### TASK DATA
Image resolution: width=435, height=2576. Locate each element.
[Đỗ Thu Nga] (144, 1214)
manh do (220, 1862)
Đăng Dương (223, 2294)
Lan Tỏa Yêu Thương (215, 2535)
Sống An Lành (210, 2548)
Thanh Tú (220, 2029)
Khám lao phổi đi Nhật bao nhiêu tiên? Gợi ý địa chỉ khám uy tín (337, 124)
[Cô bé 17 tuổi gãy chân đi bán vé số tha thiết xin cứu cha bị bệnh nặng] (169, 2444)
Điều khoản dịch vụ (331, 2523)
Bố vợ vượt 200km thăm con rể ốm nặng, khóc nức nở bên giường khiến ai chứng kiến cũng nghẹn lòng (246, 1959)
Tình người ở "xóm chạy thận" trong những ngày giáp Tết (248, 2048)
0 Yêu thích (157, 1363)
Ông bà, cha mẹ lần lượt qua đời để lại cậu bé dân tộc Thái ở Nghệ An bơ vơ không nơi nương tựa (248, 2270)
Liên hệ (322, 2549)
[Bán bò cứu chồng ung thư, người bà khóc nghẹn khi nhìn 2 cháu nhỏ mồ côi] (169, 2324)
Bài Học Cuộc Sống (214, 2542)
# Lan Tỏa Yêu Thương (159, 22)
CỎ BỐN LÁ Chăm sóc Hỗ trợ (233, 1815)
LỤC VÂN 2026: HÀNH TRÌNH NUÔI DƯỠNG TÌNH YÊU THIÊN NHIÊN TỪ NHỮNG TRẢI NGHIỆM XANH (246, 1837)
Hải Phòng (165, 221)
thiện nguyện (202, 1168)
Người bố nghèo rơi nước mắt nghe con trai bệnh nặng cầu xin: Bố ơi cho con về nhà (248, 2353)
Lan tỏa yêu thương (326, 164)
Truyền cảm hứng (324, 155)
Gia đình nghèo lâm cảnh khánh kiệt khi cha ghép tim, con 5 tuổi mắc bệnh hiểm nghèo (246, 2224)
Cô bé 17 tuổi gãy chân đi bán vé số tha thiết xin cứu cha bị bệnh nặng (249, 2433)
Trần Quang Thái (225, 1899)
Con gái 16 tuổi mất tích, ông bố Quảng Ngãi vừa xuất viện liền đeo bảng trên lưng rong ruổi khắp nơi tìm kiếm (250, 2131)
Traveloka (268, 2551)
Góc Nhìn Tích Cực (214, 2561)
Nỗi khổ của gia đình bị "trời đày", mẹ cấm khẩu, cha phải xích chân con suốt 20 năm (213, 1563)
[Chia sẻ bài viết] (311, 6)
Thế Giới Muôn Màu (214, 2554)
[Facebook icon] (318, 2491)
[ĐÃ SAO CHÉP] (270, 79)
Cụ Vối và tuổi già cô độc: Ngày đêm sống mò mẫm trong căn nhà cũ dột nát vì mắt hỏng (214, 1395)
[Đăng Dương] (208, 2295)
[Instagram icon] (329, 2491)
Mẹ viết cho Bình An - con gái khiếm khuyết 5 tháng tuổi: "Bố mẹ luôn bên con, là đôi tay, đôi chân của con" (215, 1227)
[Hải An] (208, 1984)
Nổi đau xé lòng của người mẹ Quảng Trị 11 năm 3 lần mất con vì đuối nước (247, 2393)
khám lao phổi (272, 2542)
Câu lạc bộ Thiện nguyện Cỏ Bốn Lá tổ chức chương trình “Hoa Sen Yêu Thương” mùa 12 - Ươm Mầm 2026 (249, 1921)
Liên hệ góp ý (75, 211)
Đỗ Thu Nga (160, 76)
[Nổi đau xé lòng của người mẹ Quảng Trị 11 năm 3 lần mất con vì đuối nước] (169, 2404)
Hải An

### WHAT THIS TASK INVOLVES
Repeat, exactly, every line from the one containing "Cụ Vối và tuổi" through the final line of the listing above, adding nothing.

### THE COMPLETED TASK
Cụ Vối và tuổi già cô độc: Ngày đêm sống mò mẫm trong căn nhà cũ dột nát vì mắt hỏng (214, 1395)
[Đăng Dương] (208, 2295)
[Instagram icon] (329, 2491)
Mẹ viết cho Bình An - con gái khiếm khuyết 5 tháng tuổi: "Bố mẹ luôn bên con, là đôi tay, đôi chân của con" (215, 1227)
[Hải An] (208, 1984)
Nổi đau xé lòng của người mẹ Quảng Trị 11 năm 3 lần mất con vì đuối nước (247, 2393)
khám lao phổi (272, 2542)
Câu lạc bộ Thiện nguyện Cỏ Bốn Lá tổ chức chương trình “Hoa Sen Yêu Thương” mùa 12 - Ươm Mầm 2026 (249, 1921)
Liên hệ góp ý (75, 211)
Đỗ Thu Nga (160, 76)
[Nổi đau xé lòng của người mẹ Quảng Trị 11 năm 3 lần mất con vì đuối nước] (169, 2404)
Hải An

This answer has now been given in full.